START Provided information

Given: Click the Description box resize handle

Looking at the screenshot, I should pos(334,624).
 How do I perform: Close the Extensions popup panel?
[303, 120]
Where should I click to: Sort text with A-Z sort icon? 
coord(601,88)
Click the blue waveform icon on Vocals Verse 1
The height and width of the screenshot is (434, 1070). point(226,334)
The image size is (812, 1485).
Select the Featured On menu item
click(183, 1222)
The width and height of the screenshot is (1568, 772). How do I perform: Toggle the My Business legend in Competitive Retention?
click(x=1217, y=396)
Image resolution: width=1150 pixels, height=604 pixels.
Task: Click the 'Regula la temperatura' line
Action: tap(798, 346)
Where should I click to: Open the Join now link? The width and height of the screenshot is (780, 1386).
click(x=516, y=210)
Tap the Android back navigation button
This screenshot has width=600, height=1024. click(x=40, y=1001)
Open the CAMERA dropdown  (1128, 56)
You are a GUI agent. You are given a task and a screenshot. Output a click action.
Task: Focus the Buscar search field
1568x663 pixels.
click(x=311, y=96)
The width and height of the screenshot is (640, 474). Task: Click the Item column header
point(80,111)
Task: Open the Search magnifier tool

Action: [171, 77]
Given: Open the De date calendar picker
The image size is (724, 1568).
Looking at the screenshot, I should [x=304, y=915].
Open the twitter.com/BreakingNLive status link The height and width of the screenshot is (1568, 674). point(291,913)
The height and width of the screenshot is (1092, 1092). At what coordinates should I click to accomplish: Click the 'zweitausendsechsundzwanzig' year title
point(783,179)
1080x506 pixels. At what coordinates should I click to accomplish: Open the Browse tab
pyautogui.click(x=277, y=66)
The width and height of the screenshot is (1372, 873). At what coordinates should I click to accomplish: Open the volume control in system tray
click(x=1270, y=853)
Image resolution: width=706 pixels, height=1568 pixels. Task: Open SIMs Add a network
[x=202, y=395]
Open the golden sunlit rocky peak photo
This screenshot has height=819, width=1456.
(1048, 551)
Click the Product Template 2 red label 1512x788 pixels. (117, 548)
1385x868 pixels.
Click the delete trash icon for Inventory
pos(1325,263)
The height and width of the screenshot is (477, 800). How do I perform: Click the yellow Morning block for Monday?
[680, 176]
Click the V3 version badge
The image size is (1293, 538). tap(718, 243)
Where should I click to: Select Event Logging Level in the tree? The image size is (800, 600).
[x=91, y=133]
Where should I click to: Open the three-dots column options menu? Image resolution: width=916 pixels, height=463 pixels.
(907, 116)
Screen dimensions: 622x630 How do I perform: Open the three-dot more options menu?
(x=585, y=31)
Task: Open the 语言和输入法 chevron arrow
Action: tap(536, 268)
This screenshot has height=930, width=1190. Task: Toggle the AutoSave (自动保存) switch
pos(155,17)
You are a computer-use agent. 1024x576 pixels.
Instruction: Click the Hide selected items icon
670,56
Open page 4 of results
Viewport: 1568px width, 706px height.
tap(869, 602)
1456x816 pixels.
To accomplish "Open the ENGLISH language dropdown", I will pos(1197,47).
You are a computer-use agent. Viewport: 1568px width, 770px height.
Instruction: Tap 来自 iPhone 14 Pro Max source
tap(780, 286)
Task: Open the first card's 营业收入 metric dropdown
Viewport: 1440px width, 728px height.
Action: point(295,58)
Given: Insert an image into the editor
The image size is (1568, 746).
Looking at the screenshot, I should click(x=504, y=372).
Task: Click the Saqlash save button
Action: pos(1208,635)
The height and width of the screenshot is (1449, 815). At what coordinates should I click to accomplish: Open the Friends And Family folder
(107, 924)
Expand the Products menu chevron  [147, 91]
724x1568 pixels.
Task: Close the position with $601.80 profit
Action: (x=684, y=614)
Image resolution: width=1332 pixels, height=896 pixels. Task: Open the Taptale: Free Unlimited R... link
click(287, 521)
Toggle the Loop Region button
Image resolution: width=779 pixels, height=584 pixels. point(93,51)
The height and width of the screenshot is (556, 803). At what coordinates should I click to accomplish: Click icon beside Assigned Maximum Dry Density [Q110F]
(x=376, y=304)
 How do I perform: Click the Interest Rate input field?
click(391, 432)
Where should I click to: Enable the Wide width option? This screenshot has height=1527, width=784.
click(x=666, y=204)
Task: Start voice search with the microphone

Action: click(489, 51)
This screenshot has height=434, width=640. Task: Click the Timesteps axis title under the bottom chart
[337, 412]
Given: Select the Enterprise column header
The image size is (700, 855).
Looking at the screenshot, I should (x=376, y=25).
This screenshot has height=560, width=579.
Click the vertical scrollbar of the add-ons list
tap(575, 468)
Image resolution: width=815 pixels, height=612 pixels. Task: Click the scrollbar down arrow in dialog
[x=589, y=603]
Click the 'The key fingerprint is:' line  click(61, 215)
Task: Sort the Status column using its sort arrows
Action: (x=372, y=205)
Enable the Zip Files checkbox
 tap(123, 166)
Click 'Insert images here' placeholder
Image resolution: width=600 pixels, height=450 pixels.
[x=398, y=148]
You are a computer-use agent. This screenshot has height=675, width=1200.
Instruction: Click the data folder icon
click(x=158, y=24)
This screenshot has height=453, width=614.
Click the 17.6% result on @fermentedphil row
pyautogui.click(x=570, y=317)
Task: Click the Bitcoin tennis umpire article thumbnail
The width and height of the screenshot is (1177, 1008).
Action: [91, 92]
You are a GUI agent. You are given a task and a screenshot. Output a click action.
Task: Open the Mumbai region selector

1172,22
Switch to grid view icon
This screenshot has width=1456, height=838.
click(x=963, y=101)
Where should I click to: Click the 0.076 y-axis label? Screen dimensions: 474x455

END Provided information

• [Task directions] Of the lines in the data, report each one containing the string "label".

• [Answer section]
Click the Product Template 2 red label 1512x788 pixels. (117, 548)
Where should I click to: Click the 0.076 y-axis label? Screen dimensions: 474x455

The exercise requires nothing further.